• YOUR OBJECTIVE
Please express the part of the records that opens with the line containing "The width and height of the screenshot is (1024, 878)." and closes with the line containing "center [233, 256]." as a two-column CSV with the headers input and output, one row per input-output pair. Put each field in double quotes and replace any line breaks within it with spaces.

• Records for locating displayed items
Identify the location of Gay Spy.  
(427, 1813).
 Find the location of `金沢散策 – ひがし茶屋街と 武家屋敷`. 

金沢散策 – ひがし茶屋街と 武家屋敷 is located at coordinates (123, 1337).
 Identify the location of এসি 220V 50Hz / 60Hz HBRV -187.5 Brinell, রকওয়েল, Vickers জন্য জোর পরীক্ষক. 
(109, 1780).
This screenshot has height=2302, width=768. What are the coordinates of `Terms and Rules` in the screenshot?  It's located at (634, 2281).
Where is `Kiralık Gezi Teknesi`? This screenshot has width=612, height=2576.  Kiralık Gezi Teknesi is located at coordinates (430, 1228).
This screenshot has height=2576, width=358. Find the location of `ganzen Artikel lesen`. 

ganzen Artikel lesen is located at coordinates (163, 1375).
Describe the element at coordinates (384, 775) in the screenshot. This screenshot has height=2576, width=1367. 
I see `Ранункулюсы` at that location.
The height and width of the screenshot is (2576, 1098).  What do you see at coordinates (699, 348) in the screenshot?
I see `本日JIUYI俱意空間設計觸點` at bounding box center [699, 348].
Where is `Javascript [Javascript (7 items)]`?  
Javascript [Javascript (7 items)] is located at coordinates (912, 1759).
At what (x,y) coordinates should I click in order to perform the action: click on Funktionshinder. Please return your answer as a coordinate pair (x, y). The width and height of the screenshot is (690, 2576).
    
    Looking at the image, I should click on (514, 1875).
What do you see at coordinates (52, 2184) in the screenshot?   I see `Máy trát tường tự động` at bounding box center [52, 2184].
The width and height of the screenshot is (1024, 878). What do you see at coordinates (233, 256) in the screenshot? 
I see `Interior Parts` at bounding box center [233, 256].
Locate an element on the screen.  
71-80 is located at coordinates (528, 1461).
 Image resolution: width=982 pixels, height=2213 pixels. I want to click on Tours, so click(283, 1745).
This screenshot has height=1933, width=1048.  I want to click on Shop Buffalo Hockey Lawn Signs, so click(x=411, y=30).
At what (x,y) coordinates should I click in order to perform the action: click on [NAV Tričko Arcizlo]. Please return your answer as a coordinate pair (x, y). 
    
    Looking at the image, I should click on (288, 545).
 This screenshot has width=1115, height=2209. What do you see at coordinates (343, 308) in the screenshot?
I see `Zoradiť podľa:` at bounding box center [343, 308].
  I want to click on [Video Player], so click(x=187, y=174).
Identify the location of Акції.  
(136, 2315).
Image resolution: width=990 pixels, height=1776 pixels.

• TASK OUTPUT
input,output
"The width and height of the screenshot is (1024, 878). What do you see at coordinates (233, 256) in the screenshot?","I see `Interior Parts` at bounding box center [233, 256]."